## TASK OBJECTIVE
Output the listing below in full, exactly as written.

** AVAILABLE RECORDS follows **

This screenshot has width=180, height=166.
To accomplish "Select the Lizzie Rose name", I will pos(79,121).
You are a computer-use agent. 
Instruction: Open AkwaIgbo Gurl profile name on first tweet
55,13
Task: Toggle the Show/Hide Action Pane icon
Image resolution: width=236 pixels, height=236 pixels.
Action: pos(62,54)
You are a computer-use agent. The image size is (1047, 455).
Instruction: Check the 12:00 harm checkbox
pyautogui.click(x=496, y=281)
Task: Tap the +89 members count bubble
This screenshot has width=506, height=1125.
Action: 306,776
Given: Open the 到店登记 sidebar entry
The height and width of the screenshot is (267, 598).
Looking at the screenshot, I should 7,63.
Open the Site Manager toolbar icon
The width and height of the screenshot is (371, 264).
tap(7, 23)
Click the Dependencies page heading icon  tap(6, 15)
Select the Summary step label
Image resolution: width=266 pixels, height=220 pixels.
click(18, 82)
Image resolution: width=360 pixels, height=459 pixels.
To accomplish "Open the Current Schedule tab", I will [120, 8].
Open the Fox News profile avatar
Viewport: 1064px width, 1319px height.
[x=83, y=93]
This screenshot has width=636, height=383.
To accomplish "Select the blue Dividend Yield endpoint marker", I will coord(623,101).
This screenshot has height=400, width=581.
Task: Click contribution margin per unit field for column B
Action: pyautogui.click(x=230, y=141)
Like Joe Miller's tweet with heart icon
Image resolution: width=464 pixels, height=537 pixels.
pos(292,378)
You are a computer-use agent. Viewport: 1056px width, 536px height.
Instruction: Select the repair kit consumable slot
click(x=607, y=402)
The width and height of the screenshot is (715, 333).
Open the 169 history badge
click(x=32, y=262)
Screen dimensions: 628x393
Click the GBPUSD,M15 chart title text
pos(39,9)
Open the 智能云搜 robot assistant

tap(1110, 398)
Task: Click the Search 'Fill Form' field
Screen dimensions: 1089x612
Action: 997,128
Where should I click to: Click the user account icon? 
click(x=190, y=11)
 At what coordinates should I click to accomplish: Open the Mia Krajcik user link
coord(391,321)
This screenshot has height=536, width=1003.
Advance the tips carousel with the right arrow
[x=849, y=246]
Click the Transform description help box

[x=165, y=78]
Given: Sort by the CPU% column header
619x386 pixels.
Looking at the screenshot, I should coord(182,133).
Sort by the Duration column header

** End of AVAILABLE RECORDS **

## TASK SOLUTION
This screenshot has width=180, height=166.
To accomplish "Select the Lizzie Rose name", I will pos(79,121).
You are a computer-use agent. 
Instruction: Open AkwaIgbo Gurl profile name on first tweet
55,13
Task: Toggle the Show/Hide Action Pane icon
Image resolution: width=236 pixels, height=236 pixels.
Action: pos(62,54)
You are a computer-use agent. The image size is (1047, 455).
Instruction: Check the 12:00 harm checkbox
pyautogui.click(x=496, y=281)
Task: Tap the +89 members count bubble
This screenshot has width=506, height=1125.
Action: 306,776
Given: Open the 到店登记 sidebar entry
The height and width of the screenshot is (267, 598).
Looking at the screenshot, I should 7,63.
Open the Site Manager toolbar icon
The width and height of the screenshot is (371, 264).
tap(7, 23)
Click the Dependencies page heading icon  tap(6, 15)
Select the Summary step label
Image resolution: width=266 pixels, height=220 pixels.
click(18, 82)
Image resolution: width=360 pixels, height=459 pixels.
To accomplish "Open the Current Schedule tab", I will [120, 8].
Open the Fox News profile avatar
Viewport: 1064px width, 1319px height.
[x=83, y=93]
This screenshot has width=636, height=383.
To accomplish "Select the blue Dividend Yield endpoint marker", I will coord(623,101).
This screenshot has height=400, width=581.
Task: Click contribution margin per unit field for column B
Action: pyautogui.click(x=230, y=141)
Like Joe Miller's tweet with heart icon
Image resolution: width=464 pixels, height=537 pixels.
pos(292,378)
You are a computer-use agent. Viewport: 1056px width, 536px height.
Instruction: Select the repair kit consumable slot
click(x=607, y=402)
The width and height of the screenshot is (715, 333).
Open the 169 history badge
click(x=32, y=262)
Screen dimensions: 628x393
Click the GBPUSD,M15 chart title text
pos(39,9)
Open the 智能云搜 robot assistant

tap(1110, 398)
Task: Click the Search 'Fill Form' field
Screen dimensions: 1089x612
Action: 997,128
Where should I click to: Click the user account icon? 
click(x=190, y=11)
 At what coordinates should I click to accomplish: Open the Mia Krajcik user link
coord(391,321)
This screenshot has height=536, width=1003.
Advance the tips carousel with the right arrow
[x=849, y=246]
Click the Transform description help box

[x=165, y=78]
Given: Sort by the CPU% column header
619x386 pixels.
Looking at the screenshot, I should coord(182,133).
Sort by the Duration column header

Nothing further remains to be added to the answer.